In a country where most families must spend about two thirds of their income on food, ‘the average Guatemalan is now hungrier because of biofuel development.’. . .Roughly 50 percent of the nation’s children are chronically malnourished, the fourth-highest rate in the world, according to the United Nations.
The American renewable fuel standard mandates that an increasing volume of biofuel be blended into the nation’s vehicle fuel supply each year to reduce carbon dioxide emissions from fossil fuels and to bolster the nation’s energy security. Similarly, by 2020, transportation fuels in Europe will have to contain 10 percent biofuel.
Biofuel mandates have shrunk the amount of land used for producing food in countries like Guatemala:
Recent laws in the United States and Europe that mandate the increasing use of biofuel in cars have had far-flung ripple effects, economists say, as land once devoted to growing food for humans is now sometimes more profitably used for churning out vehicle fuel. In a globalized world, the expansion of the biofuels industry has contributed to spikes in food prices and a shortage of land for food-based agriculture in poor corners of Asia, Africa and Latin America because the raw material is grown wherever it is cheapest.

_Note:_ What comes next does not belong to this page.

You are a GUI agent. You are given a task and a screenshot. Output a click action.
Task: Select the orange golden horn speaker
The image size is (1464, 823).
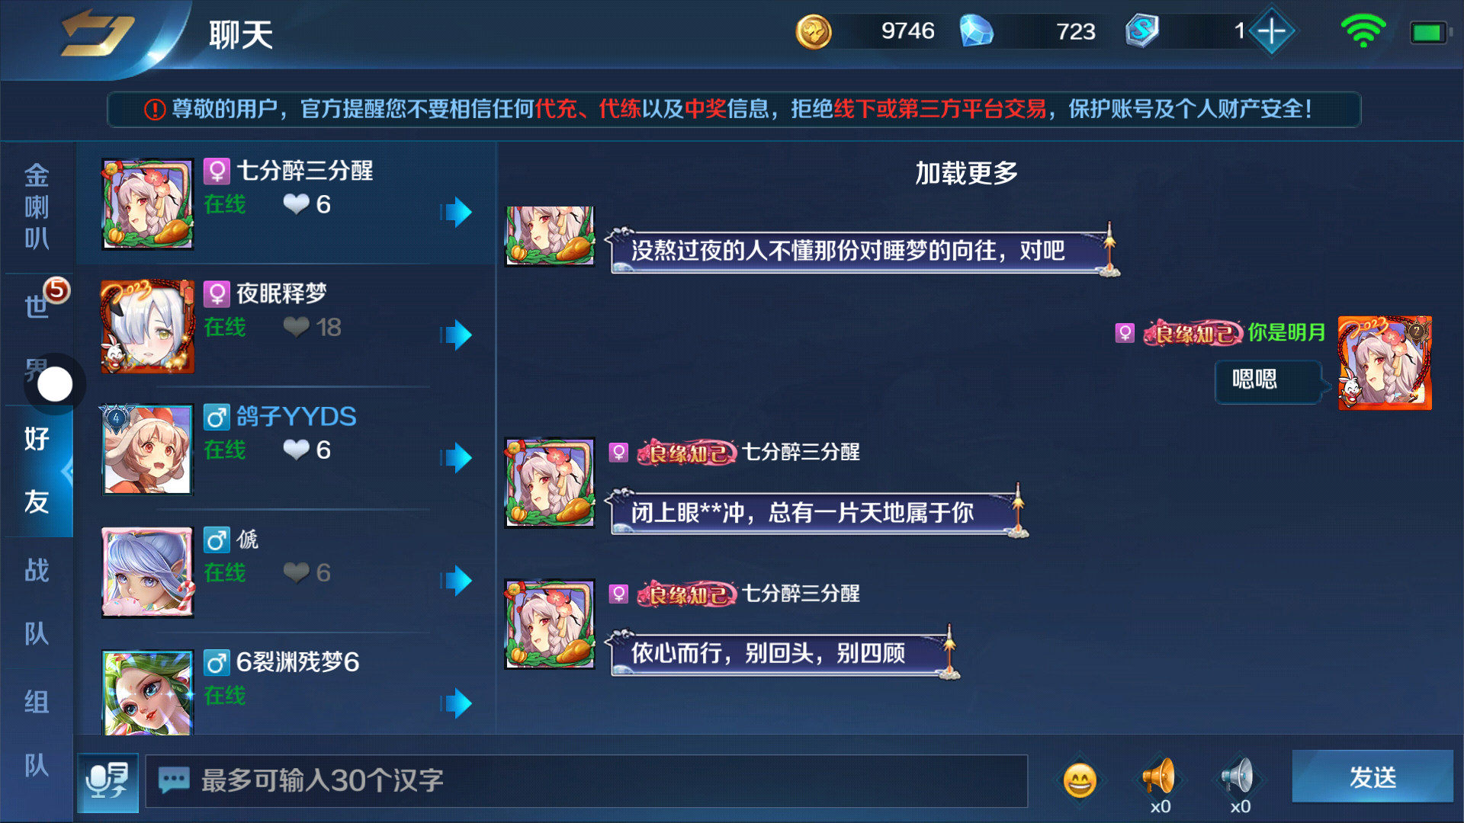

Many small farmers in Guatemala have effectively been displaced, leaving their children hungry and physically stunted:
in rural areas, subsistence farmers struggle to find a place to sow their seeds. On a recent morning, José Antonio Alvarado was harvesting his corn crop on the narrow median of Highway 2 as trucks zoomed by. “We’re farming here because there is no other land, and I have to feed my family,” said Mr. Alvarado, pointing to his sons Alejandro and José, who are 4 and 6 but appear to be much younger, a sign of chronic malnutrition.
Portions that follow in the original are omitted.